SOURCE DATA –

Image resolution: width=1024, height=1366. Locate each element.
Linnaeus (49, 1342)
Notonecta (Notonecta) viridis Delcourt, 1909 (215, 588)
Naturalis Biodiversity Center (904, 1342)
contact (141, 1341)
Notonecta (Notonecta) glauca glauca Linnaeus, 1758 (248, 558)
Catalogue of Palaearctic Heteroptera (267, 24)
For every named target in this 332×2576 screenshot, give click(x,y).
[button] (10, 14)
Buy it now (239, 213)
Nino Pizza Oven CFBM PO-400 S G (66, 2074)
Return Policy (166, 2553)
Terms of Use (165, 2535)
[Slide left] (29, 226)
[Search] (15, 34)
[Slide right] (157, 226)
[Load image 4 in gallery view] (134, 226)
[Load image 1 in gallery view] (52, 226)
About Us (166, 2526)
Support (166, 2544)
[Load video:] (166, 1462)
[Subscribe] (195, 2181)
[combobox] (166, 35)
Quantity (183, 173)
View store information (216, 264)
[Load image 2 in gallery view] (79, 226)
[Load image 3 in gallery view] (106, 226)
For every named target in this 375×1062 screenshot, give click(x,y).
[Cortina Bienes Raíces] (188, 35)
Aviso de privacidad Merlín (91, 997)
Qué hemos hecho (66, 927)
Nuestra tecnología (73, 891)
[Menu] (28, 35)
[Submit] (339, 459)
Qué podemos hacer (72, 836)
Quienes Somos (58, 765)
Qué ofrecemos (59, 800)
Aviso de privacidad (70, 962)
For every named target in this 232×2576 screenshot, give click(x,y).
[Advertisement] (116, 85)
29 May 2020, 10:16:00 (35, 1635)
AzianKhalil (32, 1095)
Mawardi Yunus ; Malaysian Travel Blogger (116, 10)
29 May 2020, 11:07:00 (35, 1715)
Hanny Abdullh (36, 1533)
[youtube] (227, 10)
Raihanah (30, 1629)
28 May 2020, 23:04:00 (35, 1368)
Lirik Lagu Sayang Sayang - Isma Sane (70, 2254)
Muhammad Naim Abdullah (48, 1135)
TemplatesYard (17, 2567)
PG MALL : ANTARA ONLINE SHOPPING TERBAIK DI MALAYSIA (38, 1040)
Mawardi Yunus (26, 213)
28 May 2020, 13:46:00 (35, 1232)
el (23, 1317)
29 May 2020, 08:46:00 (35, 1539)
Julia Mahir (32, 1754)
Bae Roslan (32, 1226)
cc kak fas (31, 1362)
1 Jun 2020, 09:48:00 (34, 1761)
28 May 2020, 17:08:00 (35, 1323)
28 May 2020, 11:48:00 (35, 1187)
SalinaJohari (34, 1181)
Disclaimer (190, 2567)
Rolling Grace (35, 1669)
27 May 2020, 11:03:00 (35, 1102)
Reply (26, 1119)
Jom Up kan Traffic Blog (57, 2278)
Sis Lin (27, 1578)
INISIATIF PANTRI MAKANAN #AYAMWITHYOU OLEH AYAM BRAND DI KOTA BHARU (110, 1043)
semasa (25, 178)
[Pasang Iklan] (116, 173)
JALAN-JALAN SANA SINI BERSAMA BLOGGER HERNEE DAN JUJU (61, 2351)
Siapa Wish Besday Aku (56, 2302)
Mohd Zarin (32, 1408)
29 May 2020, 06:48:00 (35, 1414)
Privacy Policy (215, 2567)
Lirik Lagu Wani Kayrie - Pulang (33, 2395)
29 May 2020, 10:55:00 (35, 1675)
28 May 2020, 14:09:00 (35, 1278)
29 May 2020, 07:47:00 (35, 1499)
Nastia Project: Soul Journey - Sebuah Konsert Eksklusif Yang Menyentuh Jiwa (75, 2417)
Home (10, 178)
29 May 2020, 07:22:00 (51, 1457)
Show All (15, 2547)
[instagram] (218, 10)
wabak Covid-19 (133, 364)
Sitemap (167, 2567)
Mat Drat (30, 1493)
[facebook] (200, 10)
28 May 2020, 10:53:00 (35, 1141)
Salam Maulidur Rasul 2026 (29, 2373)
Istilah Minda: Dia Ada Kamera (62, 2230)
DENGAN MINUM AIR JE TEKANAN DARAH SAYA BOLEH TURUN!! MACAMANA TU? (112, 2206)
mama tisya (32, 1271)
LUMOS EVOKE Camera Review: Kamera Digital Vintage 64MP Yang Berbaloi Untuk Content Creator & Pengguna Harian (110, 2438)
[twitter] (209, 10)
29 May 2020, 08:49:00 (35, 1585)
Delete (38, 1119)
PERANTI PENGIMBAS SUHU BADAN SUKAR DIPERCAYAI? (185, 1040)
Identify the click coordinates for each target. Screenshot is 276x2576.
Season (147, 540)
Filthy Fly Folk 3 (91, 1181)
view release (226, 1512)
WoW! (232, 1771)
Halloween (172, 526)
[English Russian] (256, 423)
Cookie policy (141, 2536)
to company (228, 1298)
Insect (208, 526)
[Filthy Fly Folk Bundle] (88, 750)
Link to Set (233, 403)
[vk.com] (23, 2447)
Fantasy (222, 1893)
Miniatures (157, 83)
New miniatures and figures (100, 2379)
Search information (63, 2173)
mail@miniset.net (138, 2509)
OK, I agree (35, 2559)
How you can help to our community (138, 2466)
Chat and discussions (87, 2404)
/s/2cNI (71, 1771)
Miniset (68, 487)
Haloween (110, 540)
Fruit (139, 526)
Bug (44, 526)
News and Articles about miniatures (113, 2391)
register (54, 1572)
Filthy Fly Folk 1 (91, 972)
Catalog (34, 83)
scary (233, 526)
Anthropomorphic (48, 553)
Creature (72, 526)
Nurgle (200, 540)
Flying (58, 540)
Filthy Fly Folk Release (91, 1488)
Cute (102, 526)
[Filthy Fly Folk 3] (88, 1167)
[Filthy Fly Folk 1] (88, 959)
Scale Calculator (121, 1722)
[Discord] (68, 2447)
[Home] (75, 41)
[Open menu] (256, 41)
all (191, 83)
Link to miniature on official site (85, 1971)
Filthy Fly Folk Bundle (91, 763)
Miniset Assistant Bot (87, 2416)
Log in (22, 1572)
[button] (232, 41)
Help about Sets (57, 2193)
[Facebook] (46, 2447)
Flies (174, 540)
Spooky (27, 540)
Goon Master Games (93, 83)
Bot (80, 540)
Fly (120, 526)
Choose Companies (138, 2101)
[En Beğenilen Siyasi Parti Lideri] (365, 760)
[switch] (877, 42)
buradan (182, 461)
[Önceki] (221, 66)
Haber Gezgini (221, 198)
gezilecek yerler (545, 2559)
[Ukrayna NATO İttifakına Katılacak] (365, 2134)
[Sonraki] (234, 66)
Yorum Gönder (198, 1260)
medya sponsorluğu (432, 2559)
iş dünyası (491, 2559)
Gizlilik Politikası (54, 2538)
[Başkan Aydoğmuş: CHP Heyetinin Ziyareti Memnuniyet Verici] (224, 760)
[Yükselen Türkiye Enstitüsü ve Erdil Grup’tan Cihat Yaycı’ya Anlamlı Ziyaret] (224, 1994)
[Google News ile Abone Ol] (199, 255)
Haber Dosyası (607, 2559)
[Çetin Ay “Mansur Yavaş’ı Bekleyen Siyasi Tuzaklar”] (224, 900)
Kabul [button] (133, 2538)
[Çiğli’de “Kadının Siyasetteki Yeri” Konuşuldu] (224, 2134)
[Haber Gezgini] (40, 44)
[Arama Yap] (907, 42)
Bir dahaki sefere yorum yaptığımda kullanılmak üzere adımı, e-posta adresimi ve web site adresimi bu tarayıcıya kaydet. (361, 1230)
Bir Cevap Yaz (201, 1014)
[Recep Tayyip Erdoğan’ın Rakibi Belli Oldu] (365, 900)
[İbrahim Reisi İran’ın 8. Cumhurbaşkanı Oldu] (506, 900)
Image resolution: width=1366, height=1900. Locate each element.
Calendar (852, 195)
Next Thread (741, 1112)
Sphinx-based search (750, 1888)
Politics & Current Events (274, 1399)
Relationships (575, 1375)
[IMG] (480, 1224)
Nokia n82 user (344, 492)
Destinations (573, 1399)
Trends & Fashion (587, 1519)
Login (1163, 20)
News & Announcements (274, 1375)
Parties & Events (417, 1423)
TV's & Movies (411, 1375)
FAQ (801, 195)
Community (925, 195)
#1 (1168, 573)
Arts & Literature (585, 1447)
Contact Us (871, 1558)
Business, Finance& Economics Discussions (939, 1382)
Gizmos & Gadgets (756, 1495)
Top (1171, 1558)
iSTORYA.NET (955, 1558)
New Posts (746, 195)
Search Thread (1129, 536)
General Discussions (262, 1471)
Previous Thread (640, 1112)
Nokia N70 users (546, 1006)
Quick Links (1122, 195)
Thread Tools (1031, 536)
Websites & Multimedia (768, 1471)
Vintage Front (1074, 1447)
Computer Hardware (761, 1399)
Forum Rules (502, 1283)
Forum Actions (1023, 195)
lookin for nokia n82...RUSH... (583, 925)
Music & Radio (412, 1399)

WHAT TO DO –
Taking the line with "Flies (174, 540)" as the first and the line with "[Yükselen Türkiye Enstitüsü" as the last, retype that stretch of the data above exactly, with no other lines.

RESPONSE TO THIS EXERCISE –
Flies (174, 540)
Spooky (27, 540)
Goon Master Games (93, 83)
Bot (80, 540)
Fly (120, 526)
Choose Companies (138, 2101)
[En Beğenilen Siyasi Parti Lideri] (365, 760)
[switch] (877, 42)
buradan (182, 461)
[Önceki] (221, 66)
Haber Gezgini (221, 198)
gezilecek yerler (545, 2559)
[Ukrayna NATO İttifakına Katılacak] (365, 2134)
[Sonraki] (234, 66)
Yorum Gönder (198, 1260)
medya sponsorluğu (432, 2559)
iş dünyası (491, 2559)
Gizlilik Politikası (54, 2538)
[Başkan Aydoğmuş: CHP Heyetinin Ziyareti Memnuniyet Verici] (224, 760)
[Yükselen Türkiye Enstitüsü ve Erdil Grup’tan Cihat Yaycı’ya Anlamlı Ziyaret] (224, 1994)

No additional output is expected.